Langgar Kode Etik, 4 Komisioner KPU Diberhentikan

Sidang Dewan Kehormatan Penyelenggara Pemilu (DKPP), Kamis (12/1/2017) memutuskan untuk memberhentikan empat komisioner KPU Kabupaten Halmahera Tengah. Mereka adalah Hairudin Amir (ketua) serta tiga anggotanya, Sunarwan Mochtar, Sofyan Abd. Gafur dan Vera M. Kolondam.

Dalam amar putusan DKPP yang dibacakan oleh Anggota Majelis Endang Wihdatiningtyas, keempat komisioner KPU Halmahera Tengah dinyatakan terbukti melanggar kode etik, sehingga kepada mereka dijatuhkan sanksi pemberhentian secara tetap.
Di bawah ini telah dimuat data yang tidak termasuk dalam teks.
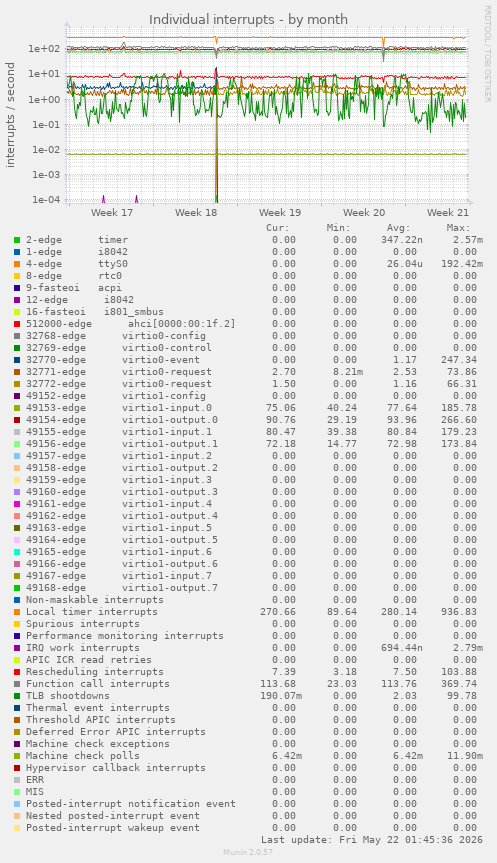This screenshot has width=497, height=863.
Task: Click the 1e+02 y-axis label
Action: pyautogui.click(x=44, y=48)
“Mengabulkan pengaduan Pengadu untuk seluruhnya. Menjatuhkan sanksi berupa Pemberhentian Tetap kepada Teradu I atas nama Hairudin Amir, Teradu II atas nama Sunarwan Mochtar, Teradu III atas nama Sofyan Abd. Gafur, Teradu IV atas nama Vera M. Kolondam selaku Ketua dan Anggota KPU Kabupaten Halmahera Tengah terhitung sejak dibacakannya Putusan ini,” demikian kutipan amar putusan DKPP yang dibacakan oleh Anggota Majelis Endang Wihdatiningtyas.

Keempat komisioner KPU Halmahera Tengah dinyatakan bersalah atas keputusan KPU Halmahera Tengah Nomor 23/Kpts/KPU-Kab.029.434418/X/2016 yang tidak meloloskan calon bupati Halmahera Tengah periode 2017-2022, Muttiara T. Yasin.
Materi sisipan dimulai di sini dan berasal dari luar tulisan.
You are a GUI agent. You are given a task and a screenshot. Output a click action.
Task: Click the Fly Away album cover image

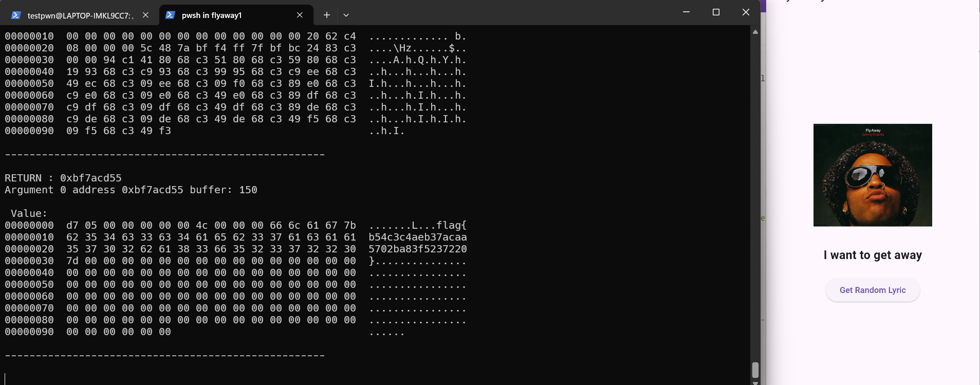(873, 175)
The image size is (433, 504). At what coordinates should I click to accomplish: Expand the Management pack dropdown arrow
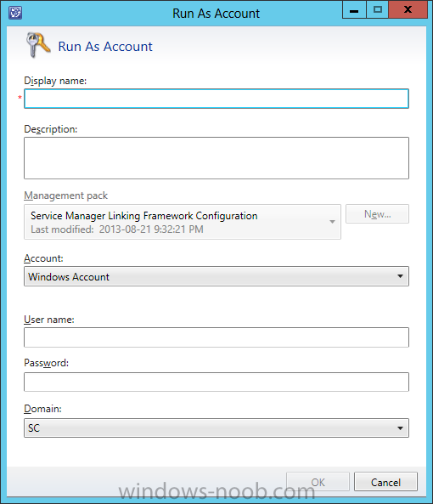click(332, 222)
Sebelumnya, KPU Halmahera Tengah menyatakan, Muttiara T. Yasin yang juga istri Bupati Halmahera Tengah itu tidak memenuhi syarat untuk bertarung dalam pilkada Bupati dan Wakil Bupati Halmahera Tengah, Februari 2017.
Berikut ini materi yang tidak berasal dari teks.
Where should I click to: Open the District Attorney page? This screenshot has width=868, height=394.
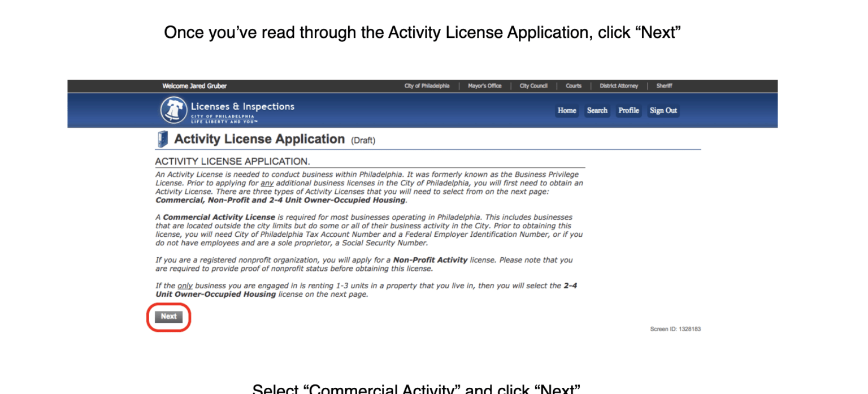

Alasan KPU, di antaranya dalam ijazah SMA yang bersangkutan terdapat bekas tipe-ex pada namanya, kemudian legalisir ijazah dianggap tidak sah karena dari hasil verifikasi faktual tak satupun pihak yang mengaku memberikan legalisir tersebut.

Adapun hasil verifikasi yang dilakukan ke sekolah mengakui bahwa ijazah yang dimiliki Muttiara sah dikeluarkan pihak sekolah. Mutiara juga diakui sebagai siswa mereka.

Sementara itu, Ketua KPU Maluku Utara Syahrani Somadayo mengaku akan berkonsultasi dengan KPU RI terkait dengan pelaksanaan Pilkada 2017 di Kabupaten Halmahera Tengah.

“Soal KPU Maluku Utara yang akan ambil alih sementara waktu, kita akan konsultasikan dulu dengan KPU RI hari ini,” kata Syahrani lagi.

Sidang putusan ini Majelis diketuai oleh Prof. Jimly Asshiddiqie dengan Anggota Dr. Nur Hidayat Sardini, Saut Hamonangan Sirait, Dr. Valina Singka Subekti, Ida Budhiati, dan Endang Wihdiatiningtyas. (*)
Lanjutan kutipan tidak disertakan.